■ GIVEN RECORDS:
*****

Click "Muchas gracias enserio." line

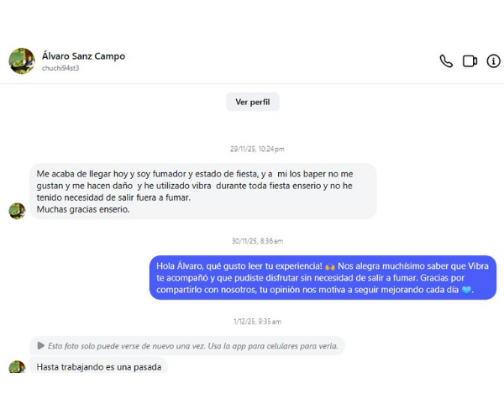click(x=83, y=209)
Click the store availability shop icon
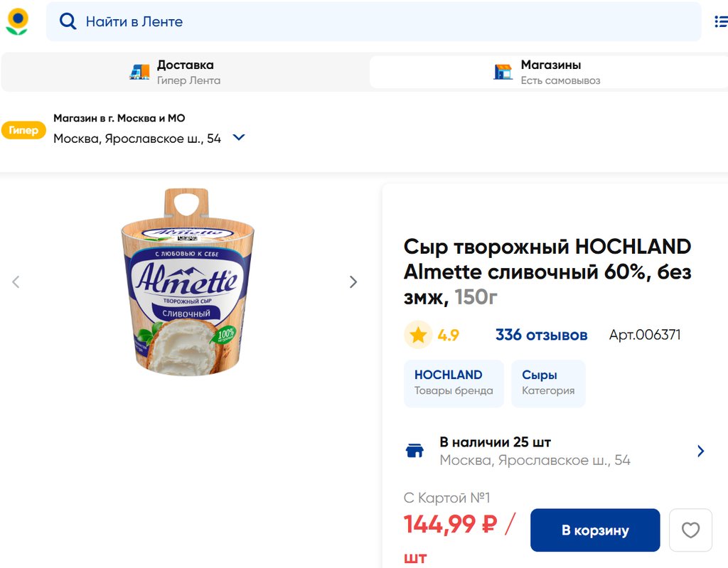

*****

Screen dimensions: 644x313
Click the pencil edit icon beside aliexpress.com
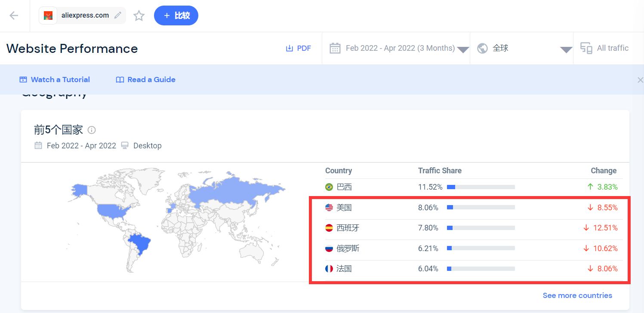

*****

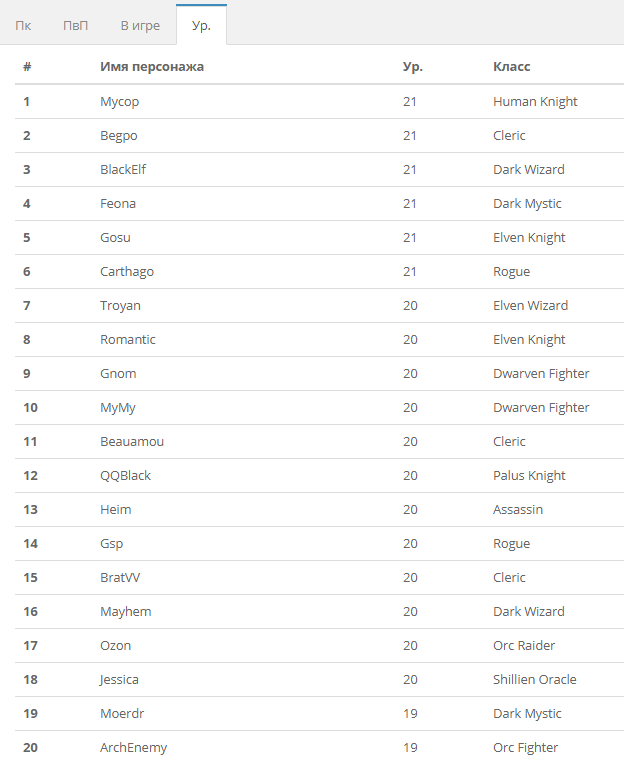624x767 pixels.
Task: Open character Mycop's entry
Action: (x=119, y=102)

*****

■ WORK REQUEST:
All lines above from the one holding "Screen dimensions: 644x313" to the one holding "Click the pencil", inclusive, are to be copied exactly; no other line is wanted.

■ TASK ANSWER:
Screen dimensions: 644x313
Click the pencil edit icon beside aliexpress.com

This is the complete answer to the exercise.